Segundo ele, a intenção é buscar ajustes no texto por meio de diálogo, mas sem descartar a via judicial. "Estamos avaliando juridicamente para fazer essa manifestação. Estamos preparando um ofício para a prefeitura para conversar sobre isso. Estamos preocupados em regulamentar o uso, mas o que não dá é para inventar regras do zero".
"Foram meses e meses de discussão com especialistas do Brasil inteiro para pensar em uma resolução. Queremos buscar o diálogo para rever o que diz o decreto", completou Saldanha.

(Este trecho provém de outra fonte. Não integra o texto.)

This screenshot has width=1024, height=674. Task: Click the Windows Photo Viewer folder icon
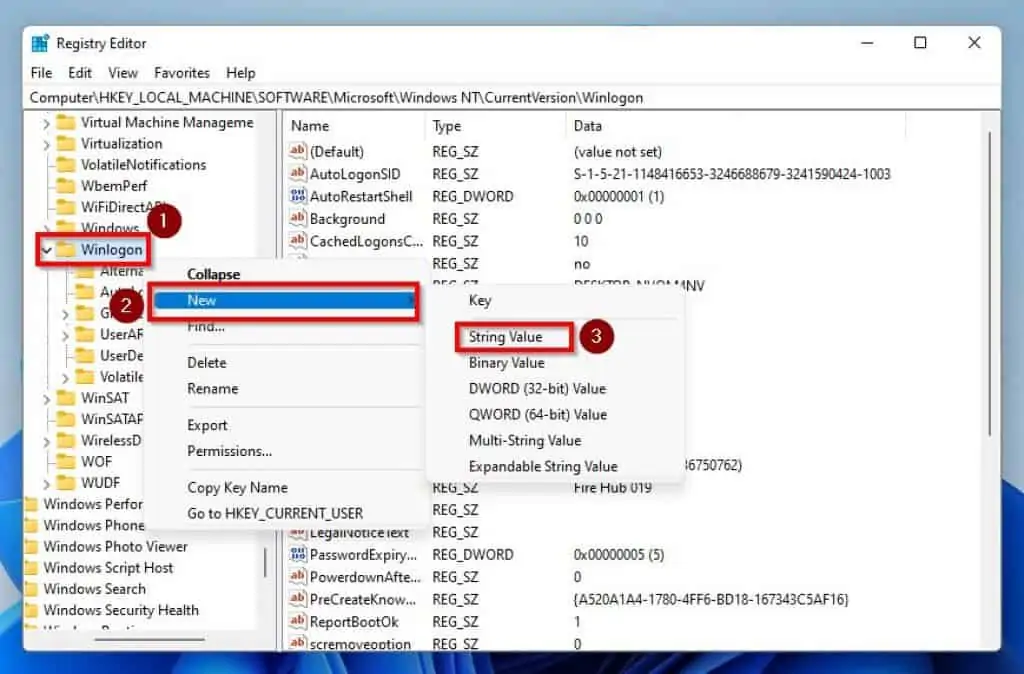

Posicionamento das autoridades envolvidas
Em nota, a Prefeitura do Rio informou que, neste primeiro momento, a fiscalização das novas regras será apenas educativa. Segundo o município, multas e outras sanções devem começar a ser aplicadas apenas a partir do ano que vem.
A administração municipal, no entanto, não respondeu aos questionamentos sobre a possibilidade de o decreto ser considerado inconstitucional.

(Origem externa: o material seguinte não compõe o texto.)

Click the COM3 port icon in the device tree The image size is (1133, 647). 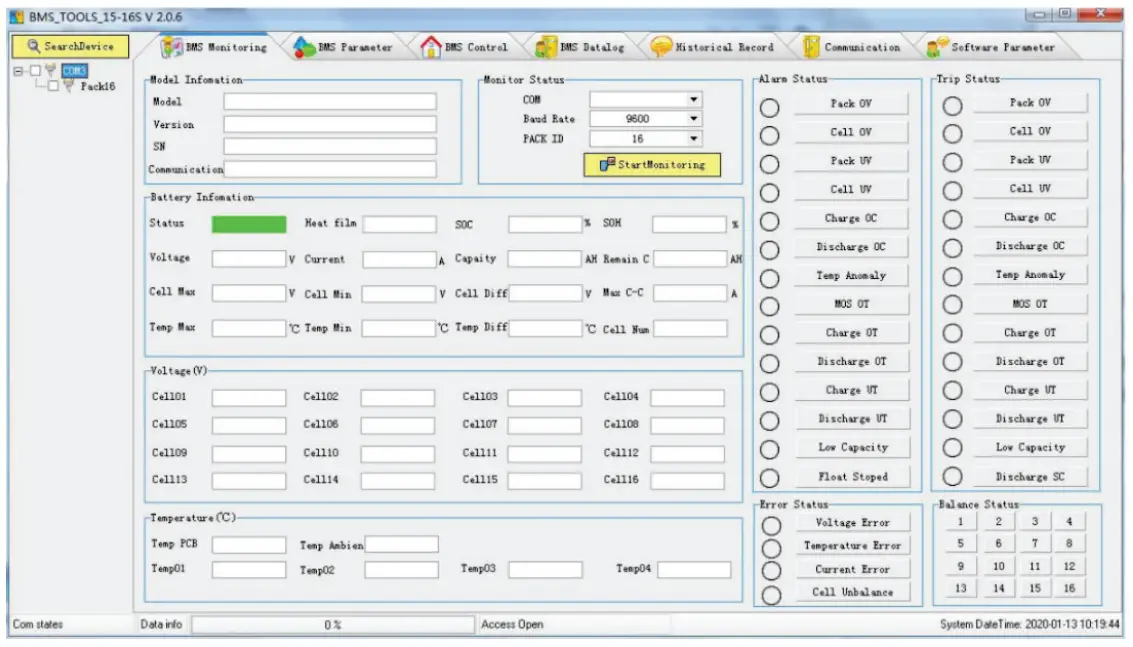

O Departamento de Trânsito do Estado do Rio de Janeiro (Detran-RJ) afirmou que está analisando o novo decreto para verificar quais procedimentos serão necessários para sua implementação. Questionado sobre a obrigatoriedade de emplacamento dos veículos, o órgão não informou se foi previamente consultado pela prefeitura.
Já o Ministério dos Transportes, órgão responsável pelo Conselho Nacional de Trânsito (Contran), informou que as normas gerais sobre habilitação, registro, licenciamento e regras de circulação são definidas pelo Código de Trânsito Brasileiro (CTB) e pelas resoluções do Contran.
"A Resolução Contran nº 996/2023 dispõe sobre a circulação de ciclomotores, bicicletas elétricas e equipamentos de mobilidade individual autopropelidos, estabelecendo suas definições, características e condições gerais de circulação", dizia a nota do Contran.
"Dessa forma, embora a competência para legislar sobre trânsito seja da União, os municípios podem regulamentar aspectos relacionados à circulação local, desde que observadas as diretrizes previstas na legislação federal e nas normas do Contran", completou o órgão federal.